Vesna, Jakob Vela et leurs jumeaux Silva et Mate de dix-sept ans dînent ensemble. Ils ne savent pas encore que c'est la dernière soirée de leur vie normale. Après le dîner, Silva habillée pour sortir leur lance « J'y vais....Allez salut. » Elle dit se rendre à une fête dans la baie, c'est la dernière fois qu'ils la verrons.
Ils croyaient jusqu'alors qu'ils menaient une vie normale, la vie d'une famille normale avec des problèmes normaux à deux balles. Ils croyaient que Silva était seulement une fille exubérante dotée d'un sacrée tempérament, qui ne faisait qu'à sa tête. Mais plus l'absence se prolonge, plus l'enquête de la disparition s'approfondit, plus ils se rendent compte que leur fille leur était une étrangère totale. Et le pire une personne disparue dans la nature, la terrible incertitude, morte, vivante ?

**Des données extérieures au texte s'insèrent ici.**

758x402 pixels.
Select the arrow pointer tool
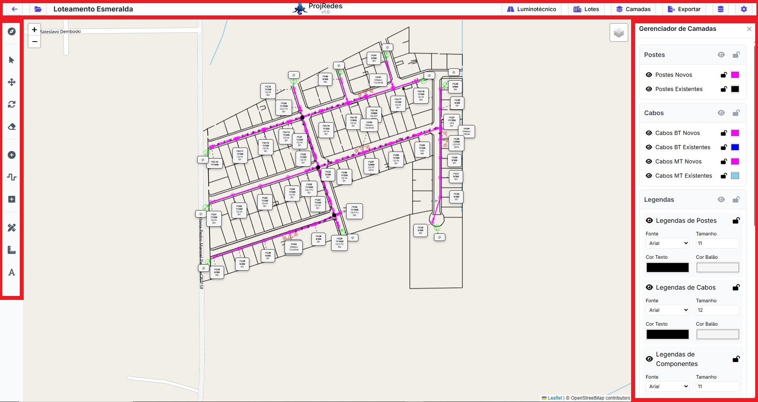pyautogui.click(x=11, y=60)
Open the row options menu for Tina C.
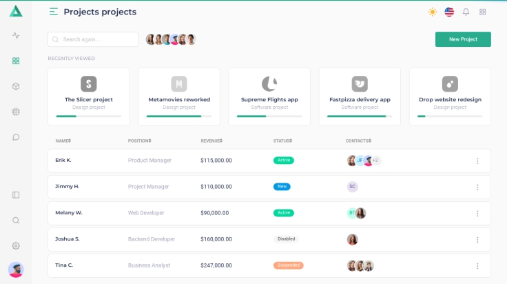 coord(477,265)
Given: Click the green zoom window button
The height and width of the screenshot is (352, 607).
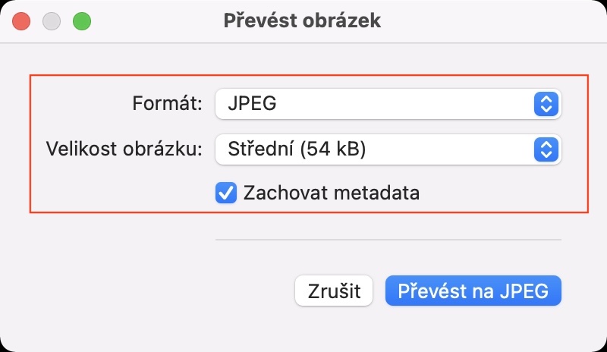Looking at the screenshot, I should (x=81, y=21).
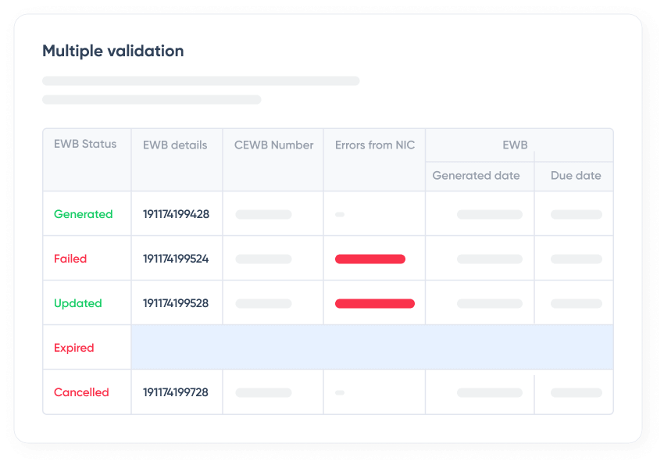
Task: Click the EWB group header
Action: (515, 145)
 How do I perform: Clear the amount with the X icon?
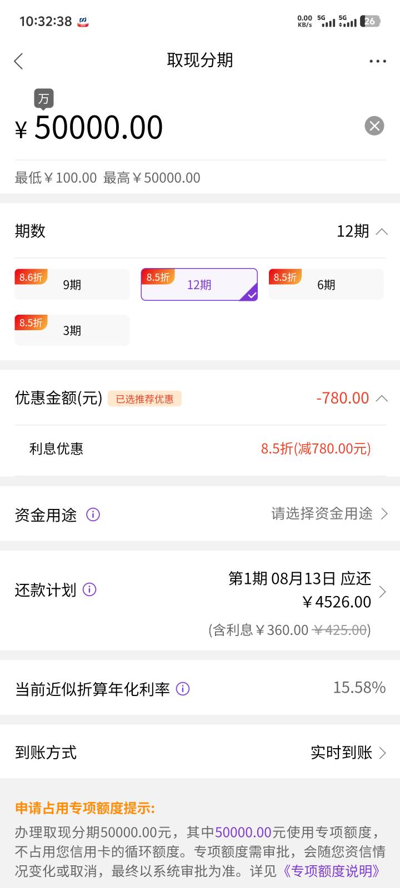click(374, 126)
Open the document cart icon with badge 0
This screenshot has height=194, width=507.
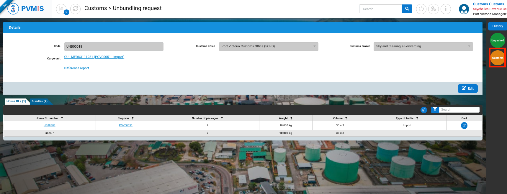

Le livre qui semble au premier abord un polar, dans son approche à l'événement et aux personnages liés à la victime est loin d'en être un. L'histoire intime tragique se déroule sur fond du contexte politique du pays qui commencera à chambouler à partir de 1989 avec la chute du mur de Berlin qui signe la fin du monde communiste. le pays connaît une désagrégation violente qui débutera avec l'indépendance de la Croatie le 25 juillet 1991. La famille se désagrège aussi peu à peu, évoluant dans ce paysage de violence et de misère qui s'accentue pour se terminer en guerre. Les délinquants d'hier deviennent des commandants de l'armée croate, et plus tard politiciens, comme si diriger un bataillon de guerre ou faire de la politique nécessitait la même compétence que diriger un réseau de drogues. Quand à Silva déjà majeure depuis 1990 à part sa famille, désormais plus personne ne s'en soucie .....mais nous lecteurs et lectrices , sa mère et son frère, on l'attend....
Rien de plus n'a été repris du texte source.